**What to work on**
Please return the part of the forum thread below about e-readers and reading data, starting at "How many hack" and ending at "a (data) science.", copied word for word.

**Excerpted passage**
——————

How many hack writers can hustle in the non-existing wriggle room between this
and what Bill Hicks said about artists suc^H^H^Hselling out? Whenever I pull
up the analytics dashboard, it just reads "way too many".

------
throwawaykf03
I've been thinking for many years about e-readers and the consequences of
tracking user reading behaviors. One likely outcome is that it will result in
a wave of "pop literature". As I understand it, pop music is already heavily
customized to appeal to the masses based on tracking loads of data, going as
far as analyzing past hits to identify the combinations of tunes, vocals,
instruments and audio effects that work best to create new hits. Record labels
and producers apparently have it down to a (data) science.

Some may point out that mass-produced "pop literature" is not really new: for
instance, the entire Hardy Boys/Nancy Drew series was just that. However,
since this is not a widespread practice so far, (almost) nobody has complained
about it.

——————

**Rows**
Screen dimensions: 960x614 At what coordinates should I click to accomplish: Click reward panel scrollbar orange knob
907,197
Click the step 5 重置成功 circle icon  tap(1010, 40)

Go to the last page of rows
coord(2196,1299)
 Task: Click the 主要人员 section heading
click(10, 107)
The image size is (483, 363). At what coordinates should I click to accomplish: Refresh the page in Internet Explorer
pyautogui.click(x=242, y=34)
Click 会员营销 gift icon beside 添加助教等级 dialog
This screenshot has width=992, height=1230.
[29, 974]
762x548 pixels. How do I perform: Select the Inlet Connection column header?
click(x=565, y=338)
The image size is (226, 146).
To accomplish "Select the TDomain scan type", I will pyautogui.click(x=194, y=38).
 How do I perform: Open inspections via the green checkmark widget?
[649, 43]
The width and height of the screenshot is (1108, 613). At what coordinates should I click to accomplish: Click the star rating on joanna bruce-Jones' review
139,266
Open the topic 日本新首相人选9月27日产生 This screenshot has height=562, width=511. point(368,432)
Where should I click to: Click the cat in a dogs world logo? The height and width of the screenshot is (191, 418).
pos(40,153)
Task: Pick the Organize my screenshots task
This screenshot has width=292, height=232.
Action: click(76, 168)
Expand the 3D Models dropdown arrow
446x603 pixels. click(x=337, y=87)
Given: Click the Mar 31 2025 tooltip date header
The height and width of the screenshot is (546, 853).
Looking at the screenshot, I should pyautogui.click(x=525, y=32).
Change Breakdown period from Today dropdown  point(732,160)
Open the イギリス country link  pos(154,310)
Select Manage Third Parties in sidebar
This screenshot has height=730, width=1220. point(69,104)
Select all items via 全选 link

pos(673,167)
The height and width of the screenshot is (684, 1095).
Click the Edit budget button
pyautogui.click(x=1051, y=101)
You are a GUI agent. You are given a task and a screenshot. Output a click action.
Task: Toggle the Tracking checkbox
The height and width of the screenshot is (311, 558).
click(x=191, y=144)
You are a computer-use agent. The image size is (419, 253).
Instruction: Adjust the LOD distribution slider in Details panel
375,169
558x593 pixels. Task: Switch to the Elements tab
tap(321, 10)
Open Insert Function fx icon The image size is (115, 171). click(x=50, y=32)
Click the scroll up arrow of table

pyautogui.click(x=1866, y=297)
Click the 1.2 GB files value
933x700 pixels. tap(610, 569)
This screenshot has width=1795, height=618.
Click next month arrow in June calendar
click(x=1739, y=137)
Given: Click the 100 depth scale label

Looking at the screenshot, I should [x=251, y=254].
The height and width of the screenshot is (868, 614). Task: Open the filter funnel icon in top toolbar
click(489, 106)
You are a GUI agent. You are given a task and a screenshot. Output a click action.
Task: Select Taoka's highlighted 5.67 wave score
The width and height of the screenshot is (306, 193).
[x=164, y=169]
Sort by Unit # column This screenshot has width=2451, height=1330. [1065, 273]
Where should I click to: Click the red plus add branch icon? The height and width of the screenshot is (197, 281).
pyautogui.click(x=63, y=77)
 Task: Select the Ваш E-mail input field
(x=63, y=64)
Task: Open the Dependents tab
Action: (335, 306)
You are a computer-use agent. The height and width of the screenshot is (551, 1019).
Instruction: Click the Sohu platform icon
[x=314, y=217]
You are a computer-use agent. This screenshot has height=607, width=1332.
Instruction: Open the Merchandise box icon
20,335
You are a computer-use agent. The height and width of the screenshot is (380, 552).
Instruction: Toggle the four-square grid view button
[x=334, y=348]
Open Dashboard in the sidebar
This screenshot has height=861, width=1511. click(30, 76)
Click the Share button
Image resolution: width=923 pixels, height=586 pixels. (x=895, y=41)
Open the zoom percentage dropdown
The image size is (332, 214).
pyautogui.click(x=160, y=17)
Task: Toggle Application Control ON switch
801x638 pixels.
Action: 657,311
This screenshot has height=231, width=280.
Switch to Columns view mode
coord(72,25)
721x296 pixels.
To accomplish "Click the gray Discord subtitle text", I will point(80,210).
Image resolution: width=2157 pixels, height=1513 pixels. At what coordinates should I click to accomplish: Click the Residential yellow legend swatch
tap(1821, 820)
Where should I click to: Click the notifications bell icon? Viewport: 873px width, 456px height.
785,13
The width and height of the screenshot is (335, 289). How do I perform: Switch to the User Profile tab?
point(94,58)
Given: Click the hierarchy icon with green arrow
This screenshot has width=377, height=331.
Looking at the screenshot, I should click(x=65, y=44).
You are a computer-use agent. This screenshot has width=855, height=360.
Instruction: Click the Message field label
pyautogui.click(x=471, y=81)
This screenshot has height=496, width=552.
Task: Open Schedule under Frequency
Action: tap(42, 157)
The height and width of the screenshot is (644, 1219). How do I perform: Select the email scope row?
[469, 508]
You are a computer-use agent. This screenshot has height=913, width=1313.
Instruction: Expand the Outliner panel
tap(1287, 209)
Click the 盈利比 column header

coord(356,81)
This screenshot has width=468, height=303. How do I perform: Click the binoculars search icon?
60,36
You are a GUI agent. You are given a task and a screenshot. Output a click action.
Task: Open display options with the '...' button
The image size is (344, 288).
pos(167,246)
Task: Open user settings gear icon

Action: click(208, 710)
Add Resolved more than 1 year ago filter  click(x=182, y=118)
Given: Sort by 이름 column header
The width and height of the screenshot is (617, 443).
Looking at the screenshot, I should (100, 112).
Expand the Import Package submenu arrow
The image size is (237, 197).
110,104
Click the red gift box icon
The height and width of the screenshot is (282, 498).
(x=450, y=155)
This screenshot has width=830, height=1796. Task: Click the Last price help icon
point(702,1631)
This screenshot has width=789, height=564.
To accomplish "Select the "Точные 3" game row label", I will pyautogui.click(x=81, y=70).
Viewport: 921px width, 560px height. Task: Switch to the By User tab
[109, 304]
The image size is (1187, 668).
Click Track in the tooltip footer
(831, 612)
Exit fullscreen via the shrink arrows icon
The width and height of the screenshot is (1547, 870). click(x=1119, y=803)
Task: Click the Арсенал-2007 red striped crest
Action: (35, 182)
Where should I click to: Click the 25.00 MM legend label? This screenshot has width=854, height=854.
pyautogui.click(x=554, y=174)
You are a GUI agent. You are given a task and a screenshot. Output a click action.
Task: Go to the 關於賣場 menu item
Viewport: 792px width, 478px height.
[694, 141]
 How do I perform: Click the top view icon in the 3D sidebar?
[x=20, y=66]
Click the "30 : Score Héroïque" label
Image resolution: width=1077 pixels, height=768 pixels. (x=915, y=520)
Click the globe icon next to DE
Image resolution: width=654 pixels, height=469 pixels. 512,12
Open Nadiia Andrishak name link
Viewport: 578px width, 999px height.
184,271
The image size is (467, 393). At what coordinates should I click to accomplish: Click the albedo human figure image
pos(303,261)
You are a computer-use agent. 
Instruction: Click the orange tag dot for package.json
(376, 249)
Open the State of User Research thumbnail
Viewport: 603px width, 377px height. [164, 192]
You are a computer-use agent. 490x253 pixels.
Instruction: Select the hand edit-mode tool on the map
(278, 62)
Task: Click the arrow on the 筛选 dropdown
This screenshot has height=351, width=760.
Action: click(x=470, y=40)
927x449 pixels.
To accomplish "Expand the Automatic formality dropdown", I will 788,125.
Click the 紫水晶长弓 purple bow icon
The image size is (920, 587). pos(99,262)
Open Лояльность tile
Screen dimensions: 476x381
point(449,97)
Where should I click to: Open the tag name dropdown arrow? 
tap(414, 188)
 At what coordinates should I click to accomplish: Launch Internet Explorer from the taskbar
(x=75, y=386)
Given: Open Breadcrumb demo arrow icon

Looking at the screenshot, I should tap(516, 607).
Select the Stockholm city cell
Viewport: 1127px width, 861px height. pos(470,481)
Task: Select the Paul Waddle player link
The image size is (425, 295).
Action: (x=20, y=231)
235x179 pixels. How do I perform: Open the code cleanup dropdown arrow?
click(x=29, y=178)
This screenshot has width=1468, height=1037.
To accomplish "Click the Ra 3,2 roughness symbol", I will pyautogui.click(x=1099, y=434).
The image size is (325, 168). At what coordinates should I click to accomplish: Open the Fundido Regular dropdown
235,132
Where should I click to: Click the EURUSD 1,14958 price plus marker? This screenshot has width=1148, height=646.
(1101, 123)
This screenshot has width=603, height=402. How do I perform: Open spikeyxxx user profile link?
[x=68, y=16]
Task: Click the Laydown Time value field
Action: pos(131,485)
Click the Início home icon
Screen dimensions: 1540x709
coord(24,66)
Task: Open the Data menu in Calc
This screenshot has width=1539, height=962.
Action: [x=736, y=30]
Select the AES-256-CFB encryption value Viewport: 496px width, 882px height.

——————

**Complete output**
How many hack writers can hustle in the non-existing wriggle room between this
and what Bill Hicks said about artists suc^H^H^Hselling out? Whenever I pull
up the analytics dashboard, it just reads "way too many".

------
throwawaykf03
I've been thinking for many years about e-readers and the consequences of
tracking user reading behaviors. One likely outcome is that it will result in
a wave of "pop literature". As I understand it, pop music is already heavily
customized to appeal to the masses based on tracking loads of data, going as
far as analyzing past hits to identify the combinations of tunes, vocals,
instruments and audio effects that work best to create new hits. Record labels
and producers apparently have it down to a (data) science.